Eppure, proprio uno dei capi del corteo di estrema destra sarebbe stato visto dare ordini alla polizia, fatto che poi è stato condannato dai sindacati stessi in un comunicato:
La concessione di spazi di manifestazione a movimenti con forti connotazioni fasciste, specialmente in luoghi simbolici come piazza XX Settembre a Bologna […], appare non solo inopportuna, ma anche irresponsabile […]. Tuttavia, riteniamo inaccettabile quanto abbiamo potuto osservare in alcune immagini che mostrano uno dei leader dei movimenti di estrema destra dare ordini ai funzionari responsabili dell’ordine pubblico…
Nonostante ciò, la questura ha smentito che gli agenti abbiano preso ordini dai membri di CasaPound, sostenendo che si sia trattata di una normale interlocuzione coi manifestanti al fine di garantire la sicurezza dei cittadini. Sempre secondo la questura, proprio grazie a queste interlocuzioni è stata ridotta la durata del corteo, che si è concluso prima dell’arrivo previsto in piazza XX settembre.

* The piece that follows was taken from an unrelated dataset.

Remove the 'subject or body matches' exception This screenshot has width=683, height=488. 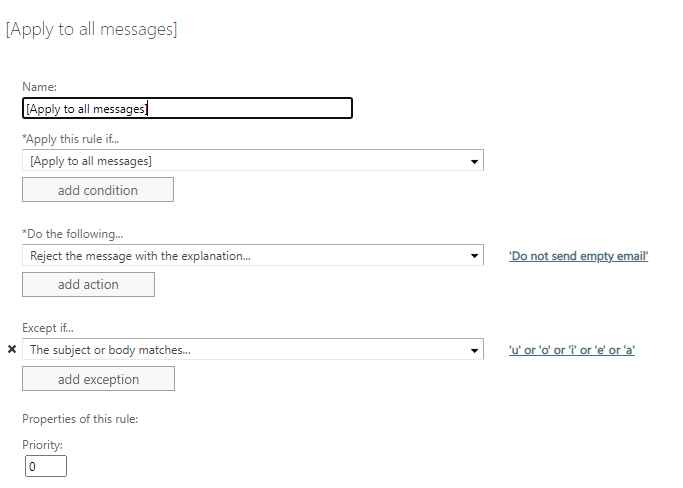pos(12,350)
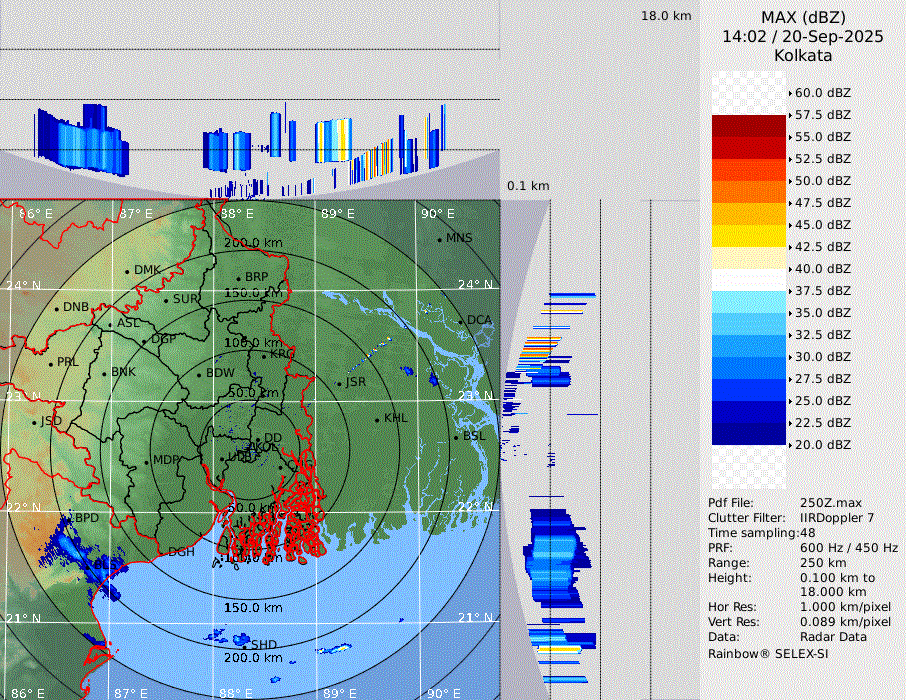Image resolution: width=906 pixels, height=700 pixels.
Task: Select the KHL station marker
Action: (377, 419)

Chi ha aperto le porte della città?
Al centro del dibattito vi è proprio la prefettura, che avrebbe autorizzato i manifestanti di CasaPound di propria sponte e in contrasto rispetto a quanto stabilito congiuntamente, facendo fede alle parole del sindaco.
Lepore ha infatti sostenuto che i vertici del Comitato per l’ordine pubblico fossero favorevoli a far convergere il corteo in altri spazi, ma che in seguito a pressioni ricevute dai piani alti del Viminale, abbiano ribaltato quanto già deciso.

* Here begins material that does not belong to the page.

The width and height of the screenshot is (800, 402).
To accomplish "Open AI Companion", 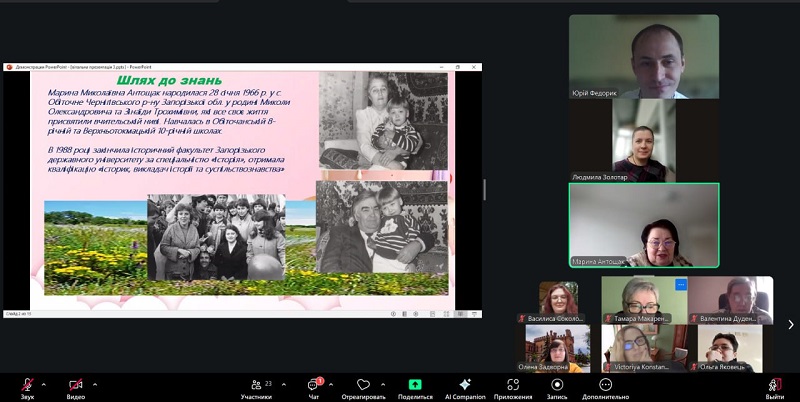I will click(464, 385).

Non si è fatta attendere la smentita del prefetto stesso, Attilio Visconti che ha invece riportato che la manifestazione era stata sì oggetto di approfondito esame in Comitato (a cui era presente anche il sindaco), ma che si era constatato che non c’era motivo di vietarla.
L’opinione comune era che si sarebbe potuta svolgere fuori dal centro, ma la mediazione con gli organizzatori ha portato solo alla riduzione del percorso e della durata del corteo. Dalla prefettura quindi arrivano queste parole:
Si smentisce categoricamente che indicazioni sullo svolgimento dell’evento o sulla sua gestione siano pervenute dal ministero dell’Interno o da chiunque altro. Certe affermazioni sono al limite del diffamatorio.
Istantanea anche la controbattuta del capo di Gabinetto del Comune, Matilde Madrid, che ha minacciato di pubblicare i verbali della riunione in cui si attesta all’unanimità che la manifestazione avrebbe dovuto svolgersi fuori dal centro.
Decisione che, però, non è stata rispettata, tanto che ci si chiede se le cose sarebbero potute andare diversamente se fossero state seguite tutte le direttive. Intanto, in seguito ai fatti di Bologna del 9 novembre, i collettivi di sinistra hanno già annunciato nuove manifestazioni contro il Governo Meloni.
Anche questa volta la polizia userà i guanti bianchi come con i Patrioti? Il dubbio è ormai legittimo in un’ Italia che, sempre più radicalizzata, stende il tappeto rosso a chi canta “Faccetta nera” (o addirittura conserva gelosamente busti del Duce) e prende a manganellate chi intona “Bella Ciao”.